Gray Theory: Brightness, Contrast, Color Temperature

At this point, let's take a look at some technical details of LCDs, including the most important parameters: contrast, brightness and color temperature. The contrast value defines the ratio between the darkest and the lightest signal level that a projector can display. For example: if 2 ANSI lumens of ambient light remain in a completely black area with a maximum luminous efficiency of 1,500 ANSI lumens, the contrast ratio is 750:1 (1500/2). In general, the higher the contrast ratio, the better the display quality.

This one number is not enough to determine quality, however. Essential to an exact reproduction on the screen is a high range of color values between the extremes of black and white. If this is not the case, the result is a faint and murky picture despite a high contrast ratio. This issue particularly plagues certain projectors in the low price range (up to $1,000), yet manufacturers still insist on citing high contrast values on their packaging.

If the brochure is to be believed, our Liesegang projector has a luminous efficiency of 3,500 ANSI lumens. This brightness is sufficient for screens measuring up to 10 feet from corner to corner. Black, however, appears as a light gray on screens this size.

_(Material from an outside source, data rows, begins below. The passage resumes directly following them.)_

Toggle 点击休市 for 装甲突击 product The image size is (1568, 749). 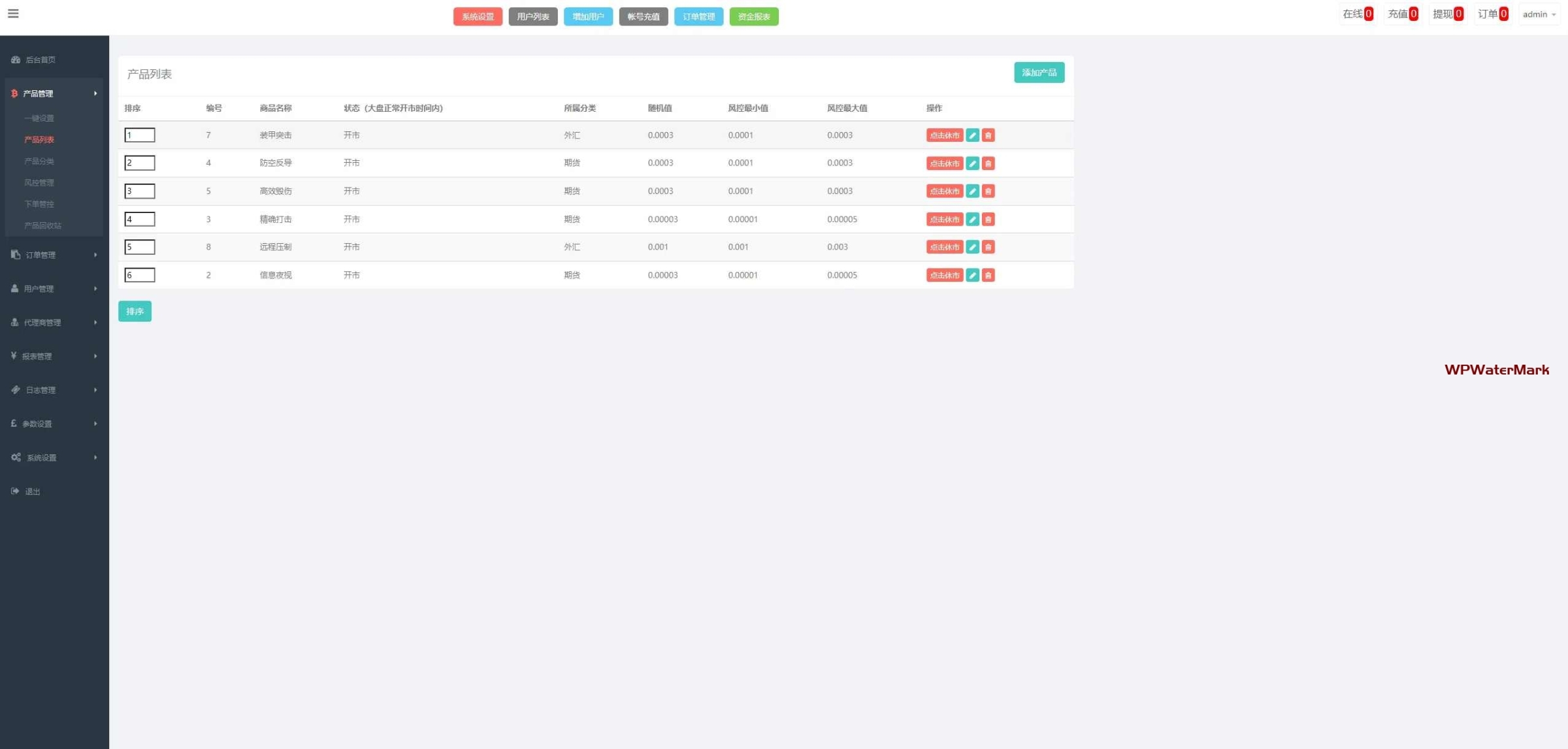pyautogui.click(x=944, y=135)
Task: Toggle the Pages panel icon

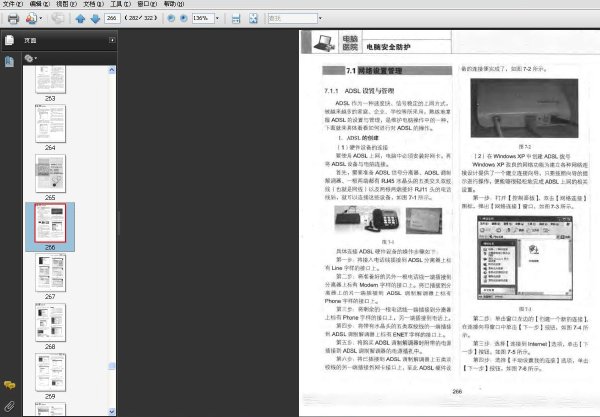Action: tap(9, 40)
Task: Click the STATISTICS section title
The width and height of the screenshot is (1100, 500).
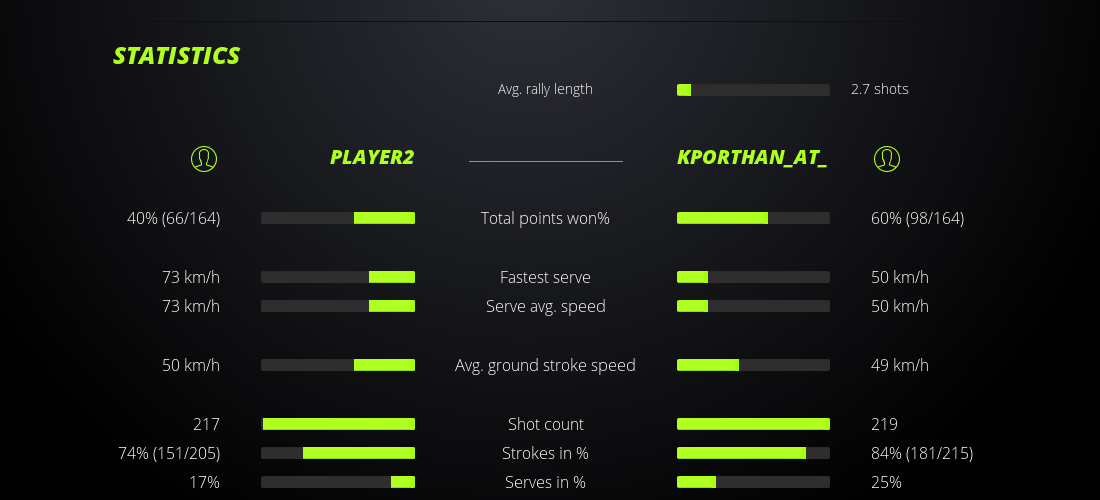Action: 176,56
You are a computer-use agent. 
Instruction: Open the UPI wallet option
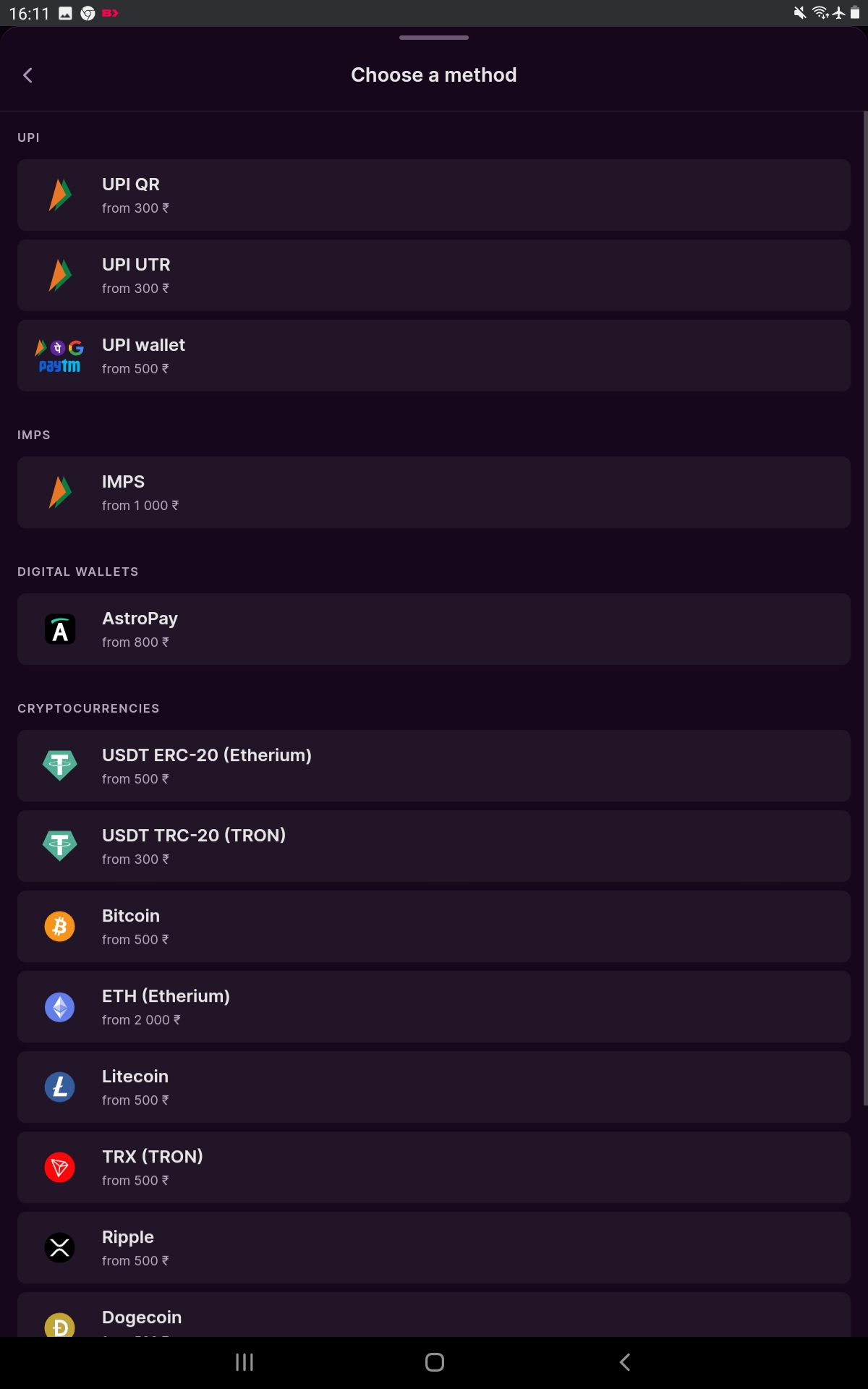(434, 355)
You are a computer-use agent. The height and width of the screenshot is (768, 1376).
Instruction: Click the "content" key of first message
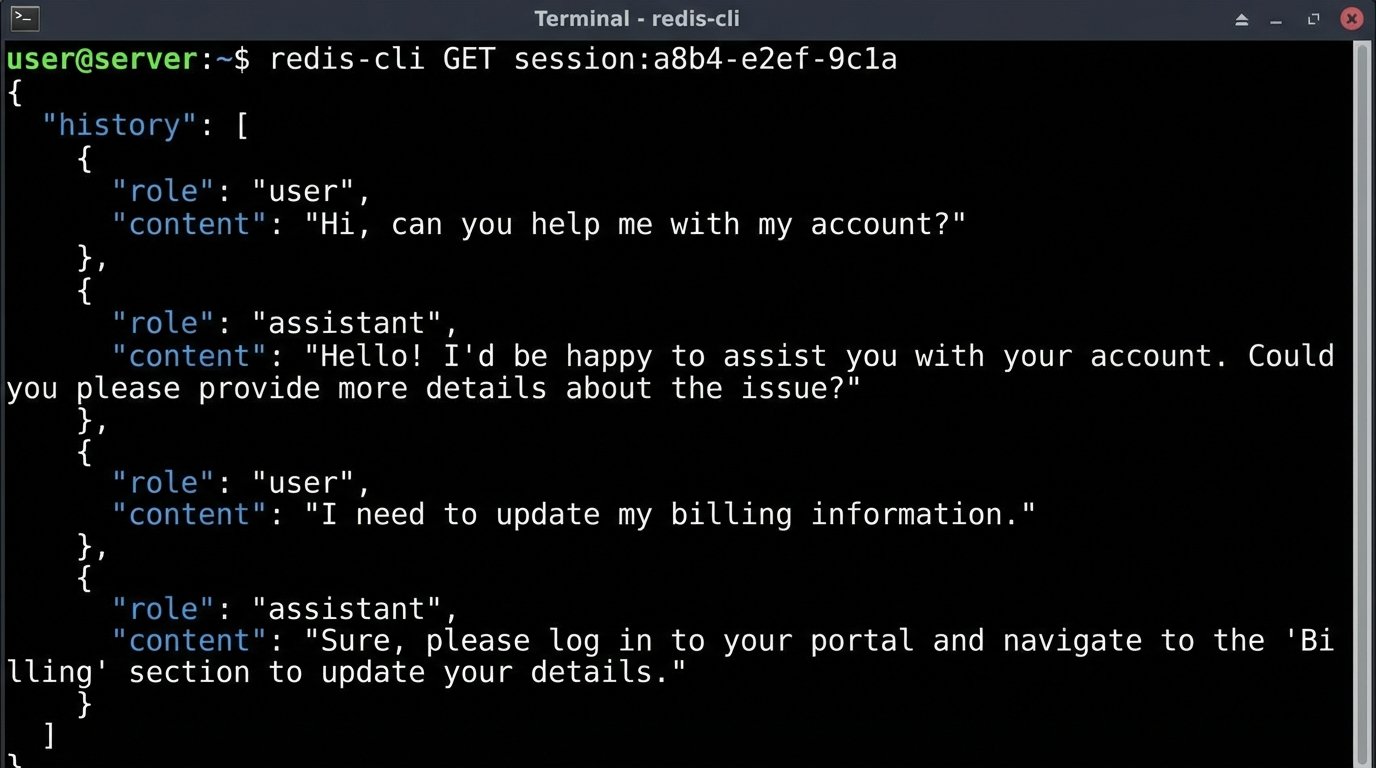point(188,224)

And what about the lamp brightness? A luminous efficiency of 3,000 to 4,000 ANSI lumens should form the basis for a homemade projector. Against a suitable background and with good illumination, this means that screens of up to 8 to 10 feet can be projected. On the other hand, at higher luminous efficiencies, bright scenes on the wall will reflect a lot of light into the room.

Color temperature is also an important factor. A value of 6500K is standard for video films. However, the light source is decisive in determining the color spectrum that a projector is able to achieve. Values between 5500K and 6000K are acceptable; anything above 7000K and the image becomes heavily overdrawn. Metal halide and xenon lamps produce a superb color spectrum, and are in fact a prerequisite for natural color display.